> _What needs to be done_
Exact copies of the lines below are the goal; any images in them are dropped.

> _Collected data_
----

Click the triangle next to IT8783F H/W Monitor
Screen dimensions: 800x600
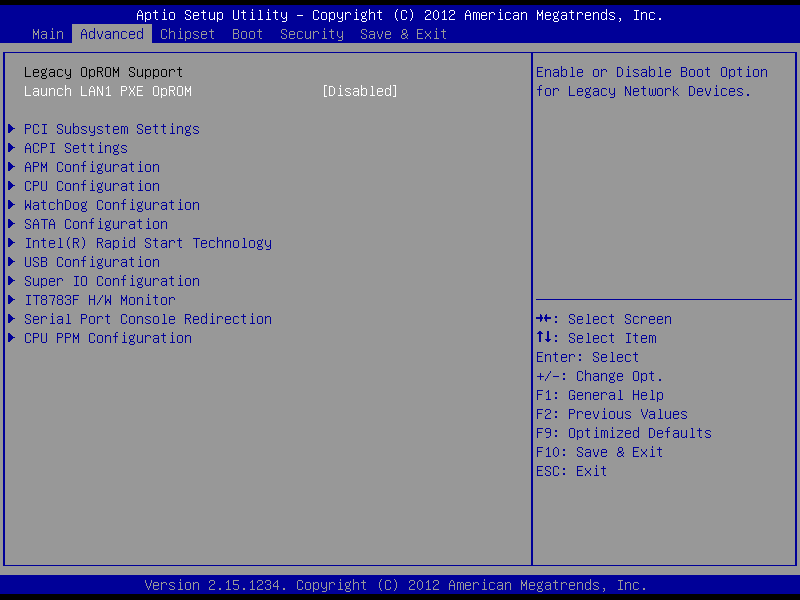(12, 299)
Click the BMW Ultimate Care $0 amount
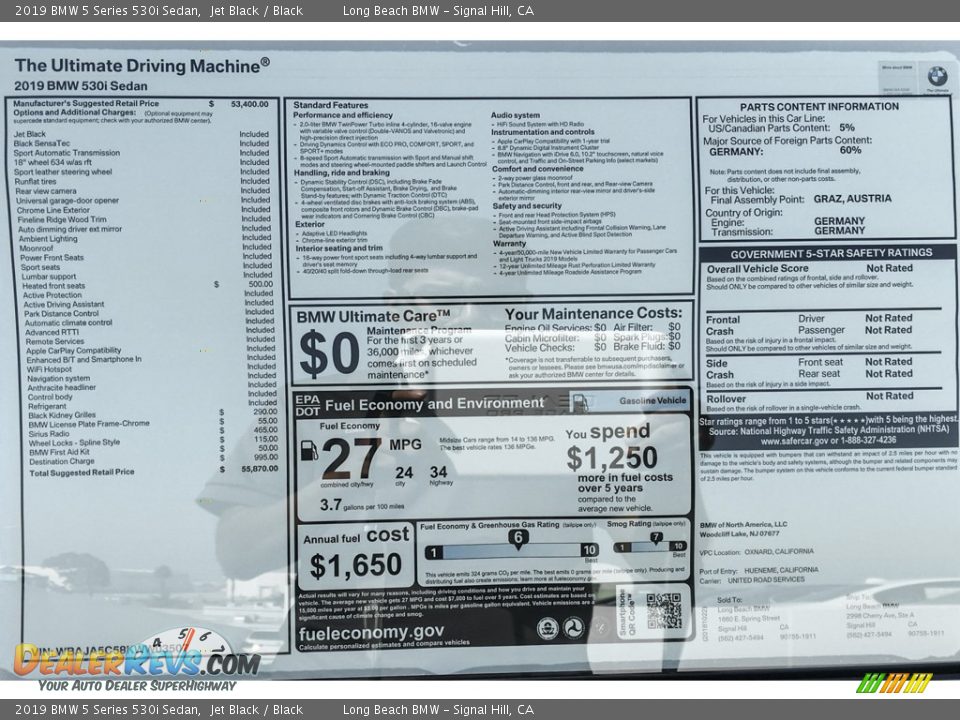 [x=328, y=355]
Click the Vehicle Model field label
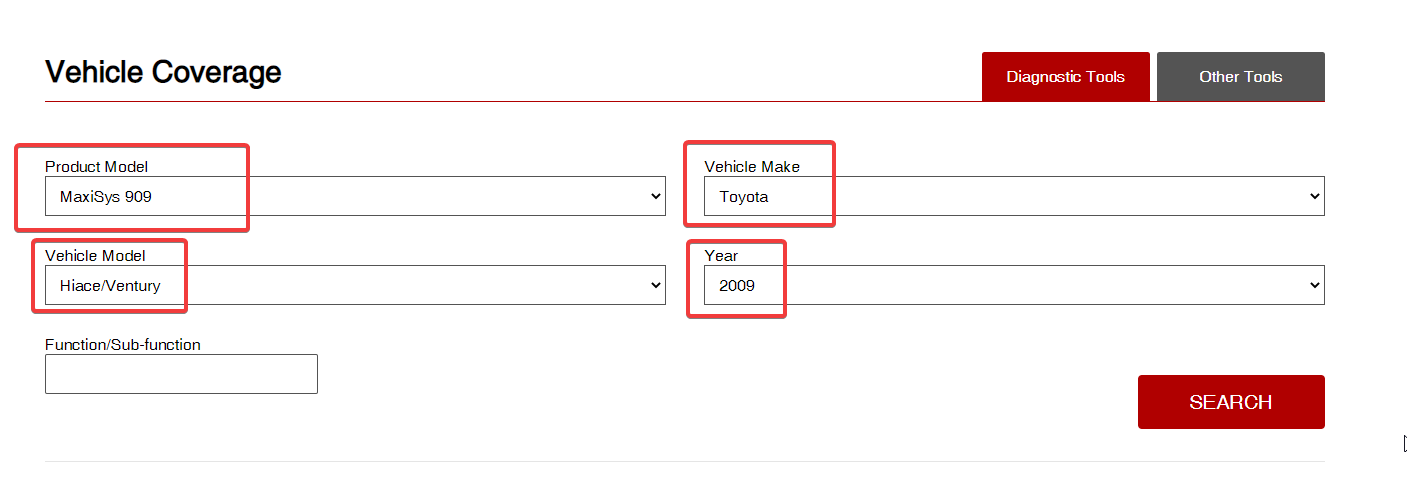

----

> _Response area_
Click the triangle next to IT8783F H/W Monitor
Screen dimensions: 800x600
(12, 299)
Click the BMW Ultimate Care $0 amount
 [x=328, y=355]
Click the Vehicle Model field label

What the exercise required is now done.